▸ How to complete this task: Only one stretch of the data below is needed. Output the lines from the one with "You are a computer-use agent. The" up to and including the one with "Task: Open the Libraries sidebar icon", exactly as they stand.

▸ Data:
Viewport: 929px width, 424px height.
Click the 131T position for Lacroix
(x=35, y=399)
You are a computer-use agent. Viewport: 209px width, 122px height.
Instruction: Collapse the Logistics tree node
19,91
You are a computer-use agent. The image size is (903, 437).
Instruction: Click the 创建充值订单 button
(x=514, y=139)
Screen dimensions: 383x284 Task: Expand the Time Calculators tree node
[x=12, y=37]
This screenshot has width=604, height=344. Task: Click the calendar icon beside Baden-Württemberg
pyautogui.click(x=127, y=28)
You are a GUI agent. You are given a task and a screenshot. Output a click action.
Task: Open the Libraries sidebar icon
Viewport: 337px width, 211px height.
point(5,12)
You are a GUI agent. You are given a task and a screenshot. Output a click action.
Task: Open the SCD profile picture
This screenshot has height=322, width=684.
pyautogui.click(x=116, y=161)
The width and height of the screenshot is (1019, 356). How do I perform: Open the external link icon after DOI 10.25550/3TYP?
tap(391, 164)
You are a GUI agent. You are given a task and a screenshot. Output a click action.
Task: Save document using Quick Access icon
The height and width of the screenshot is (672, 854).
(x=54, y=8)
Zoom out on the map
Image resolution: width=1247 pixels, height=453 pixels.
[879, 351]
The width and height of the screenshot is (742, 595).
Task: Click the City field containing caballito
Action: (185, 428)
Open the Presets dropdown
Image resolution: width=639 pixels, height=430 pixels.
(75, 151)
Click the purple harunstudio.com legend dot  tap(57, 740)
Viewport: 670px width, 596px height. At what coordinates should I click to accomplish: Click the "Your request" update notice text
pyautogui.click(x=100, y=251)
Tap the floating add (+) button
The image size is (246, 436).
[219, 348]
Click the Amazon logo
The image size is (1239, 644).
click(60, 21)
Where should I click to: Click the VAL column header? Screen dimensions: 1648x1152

▸ Exercise response:
You are a computer-use agent. The image size is (903, 437).
Instruction: Click the 创建充值订单 button
(x=514, y=139)
Screen dimensions: 383x284 Task: Expand the Time Calculators tree node
[x=12, y=37]
This screenshot has width=604, height=344. Task: Click the calendar icon beside Baden-Württemberg
pyautogui.click(x=127, y=28)
You are a GUI agent. You are given a task and a screenshot. Output a click action.
Task: Open the Libraries sidebar icon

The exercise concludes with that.